Add the crab meat sticks to a large bowl and cut into smaller pieces. Shred the meat with two forks. Add mayo and mix until well combined.
Place one sheet of nori on a bamboo sushi mat rough side-up.* Add 1 cup sushi rice on the rough part of the nori. Spread it out as much as you can with a rice paddle. Then, get your fingertips wet with a little water and lightly spread out the rice to all of the edges.
Sprinkle on some toasted black sesame seeds, if desired. Place a piece of plastic wrap over the rice and flip the nori over onto the bamboo mat.
Slightly off-center and close to you, place ¼ of the crab mixture (about ⅓ cup), ¼ of the avocado slices, a few pieces of cucumber, and a sprinkle of salt, if desired.
Starting from the end by you, lift up the mat and begin rolling, pushing back in the filling as you go. Make sure the plastic wrap isn’t getting wrapped up in the roll. Repeat with the remaining nori and filling ingredients until you have 4 rolls.
To Cut the Sushi: You can either cut it with the plastic wrap still on (the easiest way!) or remove the plastic and then cut. Either way you’ll want to run a sharp chef’s knife under cold water and cut 2-3 slices at a time. Repeat this until you have cut each roll into 8-10 pieces.
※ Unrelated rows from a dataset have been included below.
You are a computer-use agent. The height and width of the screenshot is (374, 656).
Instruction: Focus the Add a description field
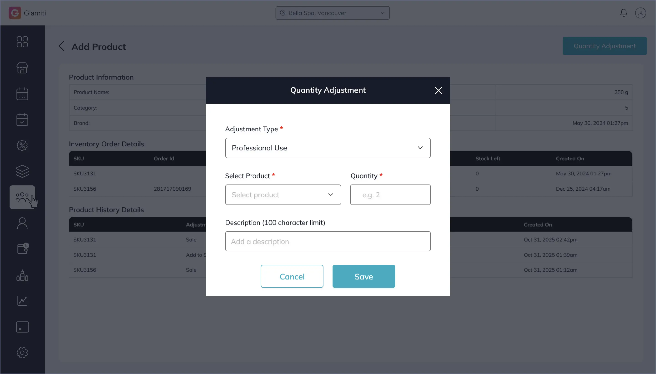click(x=328, y=241)
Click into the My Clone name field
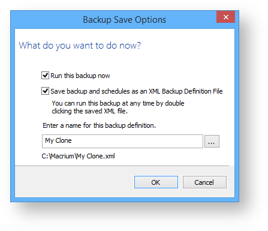268x231 pixels. [122, 141]
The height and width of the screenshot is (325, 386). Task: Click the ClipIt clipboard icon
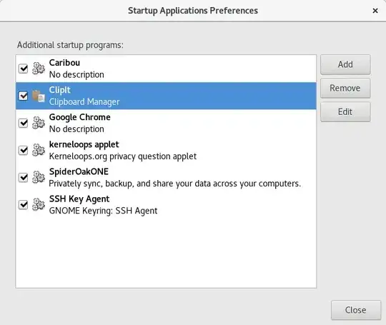[x=39, y=96]
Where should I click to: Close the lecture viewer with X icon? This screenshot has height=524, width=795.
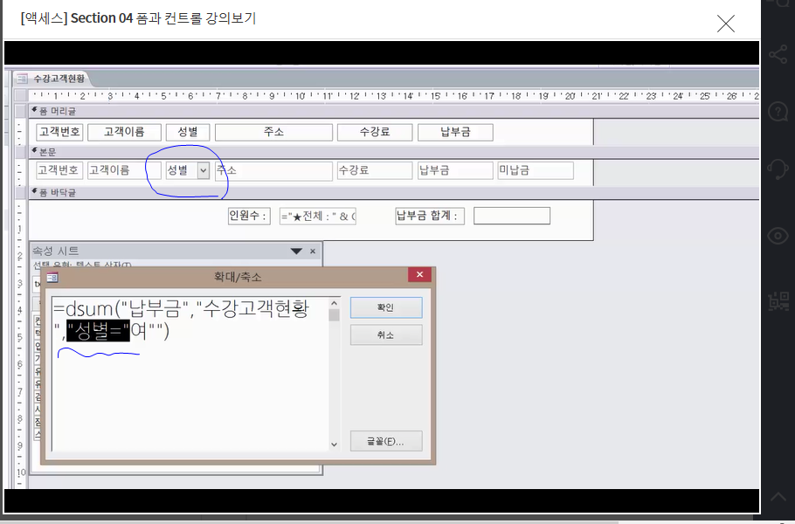click(725, 24)
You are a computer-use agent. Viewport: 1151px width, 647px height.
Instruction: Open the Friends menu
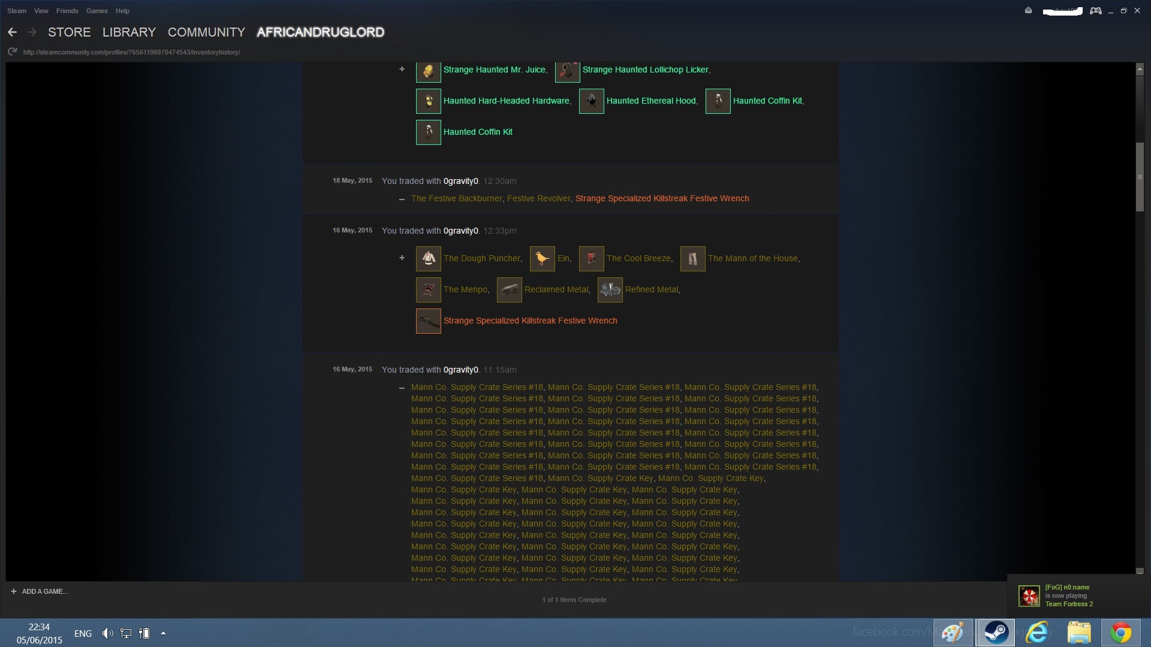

If you left the plastic wrap on, remove it before serving. Finish the California roll with a sprinkle of toasted sesame seeds and serve with a side of wasabi, sushi ginger, and soy sauce. Enjoy!
- If you don’t have a bamboo mat, a dish or tea towel will also work great for rolling!
- Learn how to julienne cut and cut an avocado if you don’t already know.
Meal Prep and Storage
- To Prep-Ahead: California Roll is best if eaten within the first few hours of making, but can be prepared up to 24 hours ahead of time if kept tightly wrapped in plastic wrap.
- To Store: Keep rolls uncut and tightly wrapped in plastic wrap, and they will last for up to 2 days. After that avocado will brown and the rice will harden.
- To Freeze: It is not recommended to freeze California Roll.